- Exercise input -
....

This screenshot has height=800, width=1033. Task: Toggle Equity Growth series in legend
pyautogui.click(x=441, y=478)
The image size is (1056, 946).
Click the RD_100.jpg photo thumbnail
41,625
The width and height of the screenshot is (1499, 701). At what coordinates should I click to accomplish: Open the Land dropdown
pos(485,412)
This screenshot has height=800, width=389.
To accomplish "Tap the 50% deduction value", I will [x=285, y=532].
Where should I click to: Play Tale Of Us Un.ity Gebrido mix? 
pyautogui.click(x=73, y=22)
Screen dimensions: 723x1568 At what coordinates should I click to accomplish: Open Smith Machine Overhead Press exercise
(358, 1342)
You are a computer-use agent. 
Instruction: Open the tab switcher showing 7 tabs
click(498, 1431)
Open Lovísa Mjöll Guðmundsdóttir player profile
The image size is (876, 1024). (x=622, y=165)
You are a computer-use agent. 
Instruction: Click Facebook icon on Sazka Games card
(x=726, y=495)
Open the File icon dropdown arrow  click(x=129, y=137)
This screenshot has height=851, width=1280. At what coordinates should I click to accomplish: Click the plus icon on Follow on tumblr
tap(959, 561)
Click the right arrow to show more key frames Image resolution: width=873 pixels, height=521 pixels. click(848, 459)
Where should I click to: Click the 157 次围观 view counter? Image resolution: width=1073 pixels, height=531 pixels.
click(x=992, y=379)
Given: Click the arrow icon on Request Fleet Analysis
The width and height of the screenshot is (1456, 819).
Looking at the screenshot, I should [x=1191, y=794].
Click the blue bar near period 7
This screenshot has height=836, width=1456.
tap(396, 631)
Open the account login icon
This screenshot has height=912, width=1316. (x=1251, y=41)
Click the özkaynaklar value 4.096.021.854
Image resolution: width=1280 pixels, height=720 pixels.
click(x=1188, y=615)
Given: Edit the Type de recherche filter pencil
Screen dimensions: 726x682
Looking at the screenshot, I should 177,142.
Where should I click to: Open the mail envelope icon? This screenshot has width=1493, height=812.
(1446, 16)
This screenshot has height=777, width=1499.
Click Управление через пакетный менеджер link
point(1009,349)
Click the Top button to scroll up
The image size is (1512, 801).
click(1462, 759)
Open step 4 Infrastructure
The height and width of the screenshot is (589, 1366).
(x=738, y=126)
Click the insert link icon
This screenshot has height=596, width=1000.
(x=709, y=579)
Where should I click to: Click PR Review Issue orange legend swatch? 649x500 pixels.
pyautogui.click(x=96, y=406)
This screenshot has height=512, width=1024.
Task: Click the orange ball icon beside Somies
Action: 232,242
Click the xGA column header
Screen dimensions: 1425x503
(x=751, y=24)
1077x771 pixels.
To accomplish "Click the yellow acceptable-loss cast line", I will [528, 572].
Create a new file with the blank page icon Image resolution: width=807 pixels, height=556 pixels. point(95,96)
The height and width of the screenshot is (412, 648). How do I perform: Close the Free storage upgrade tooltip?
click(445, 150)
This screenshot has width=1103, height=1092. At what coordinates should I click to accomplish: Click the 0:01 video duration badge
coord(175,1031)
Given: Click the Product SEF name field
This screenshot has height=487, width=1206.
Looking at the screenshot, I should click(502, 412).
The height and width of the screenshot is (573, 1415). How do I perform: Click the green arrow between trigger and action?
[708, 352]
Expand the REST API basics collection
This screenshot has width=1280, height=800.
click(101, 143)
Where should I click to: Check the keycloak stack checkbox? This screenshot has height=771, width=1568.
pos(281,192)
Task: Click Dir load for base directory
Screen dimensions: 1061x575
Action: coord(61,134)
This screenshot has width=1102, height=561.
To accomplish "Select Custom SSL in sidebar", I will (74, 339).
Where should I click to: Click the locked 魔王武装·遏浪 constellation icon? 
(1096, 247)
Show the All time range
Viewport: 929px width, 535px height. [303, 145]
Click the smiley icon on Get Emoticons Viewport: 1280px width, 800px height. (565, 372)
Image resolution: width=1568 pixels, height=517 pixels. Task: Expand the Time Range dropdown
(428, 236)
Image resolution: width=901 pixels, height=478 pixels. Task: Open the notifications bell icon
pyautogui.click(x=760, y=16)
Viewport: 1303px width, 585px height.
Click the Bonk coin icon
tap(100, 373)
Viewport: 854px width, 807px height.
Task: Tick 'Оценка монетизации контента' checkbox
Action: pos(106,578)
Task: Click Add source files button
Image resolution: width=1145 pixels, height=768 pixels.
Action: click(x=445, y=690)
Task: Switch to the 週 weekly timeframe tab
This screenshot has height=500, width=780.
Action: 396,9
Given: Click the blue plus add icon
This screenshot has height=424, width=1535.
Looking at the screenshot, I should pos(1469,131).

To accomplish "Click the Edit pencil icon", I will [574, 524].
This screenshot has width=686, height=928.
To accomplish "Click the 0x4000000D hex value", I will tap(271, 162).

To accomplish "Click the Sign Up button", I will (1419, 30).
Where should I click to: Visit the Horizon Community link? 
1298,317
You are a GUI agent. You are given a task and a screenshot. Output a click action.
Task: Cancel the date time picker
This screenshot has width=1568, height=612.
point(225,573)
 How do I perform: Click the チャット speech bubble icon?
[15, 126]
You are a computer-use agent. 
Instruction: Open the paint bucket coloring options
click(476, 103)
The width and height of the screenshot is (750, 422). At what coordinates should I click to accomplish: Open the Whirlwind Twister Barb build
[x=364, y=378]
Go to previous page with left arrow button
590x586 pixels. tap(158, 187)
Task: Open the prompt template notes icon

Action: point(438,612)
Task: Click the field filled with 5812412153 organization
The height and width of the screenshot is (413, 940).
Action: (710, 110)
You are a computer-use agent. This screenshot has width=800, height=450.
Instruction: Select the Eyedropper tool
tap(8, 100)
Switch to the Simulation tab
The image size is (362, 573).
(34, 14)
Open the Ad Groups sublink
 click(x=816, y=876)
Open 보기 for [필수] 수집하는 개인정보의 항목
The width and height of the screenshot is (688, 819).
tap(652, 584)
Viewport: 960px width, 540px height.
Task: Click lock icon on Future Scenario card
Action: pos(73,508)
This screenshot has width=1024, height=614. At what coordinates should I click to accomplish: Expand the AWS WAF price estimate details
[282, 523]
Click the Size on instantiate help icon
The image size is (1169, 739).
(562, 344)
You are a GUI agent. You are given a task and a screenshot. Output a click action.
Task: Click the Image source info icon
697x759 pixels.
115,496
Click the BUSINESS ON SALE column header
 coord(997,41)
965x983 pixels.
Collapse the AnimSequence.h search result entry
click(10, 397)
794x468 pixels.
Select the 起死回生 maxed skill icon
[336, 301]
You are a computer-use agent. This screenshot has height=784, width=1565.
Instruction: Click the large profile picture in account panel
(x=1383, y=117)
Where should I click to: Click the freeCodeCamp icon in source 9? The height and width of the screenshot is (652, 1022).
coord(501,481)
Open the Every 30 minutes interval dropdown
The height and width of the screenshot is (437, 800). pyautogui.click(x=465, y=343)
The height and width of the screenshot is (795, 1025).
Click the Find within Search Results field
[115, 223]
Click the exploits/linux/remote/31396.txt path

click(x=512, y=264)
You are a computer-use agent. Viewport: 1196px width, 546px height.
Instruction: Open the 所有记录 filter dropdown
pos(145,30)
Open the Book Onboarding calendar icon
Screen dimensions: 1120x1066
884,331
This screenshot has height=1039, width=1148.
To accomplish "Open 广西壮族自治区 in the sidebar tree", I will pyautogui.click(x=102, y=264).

....

- Task statement -
When you reach the line in the material above that holds "Given: Click the blue plus add icon", begin reproducing lines exactly, and stop after the line that holds "This screenshot has width=686, height=928.".

- The completed task -
Given: Click the blue plus add icon
This screenshot has height=424, width=1535.
Looking at the screenshot, I should pos(1469,131).

To accomplish "Click the Edit pencil icon", I will [574, 524].
This screenshot has width=686, height=928.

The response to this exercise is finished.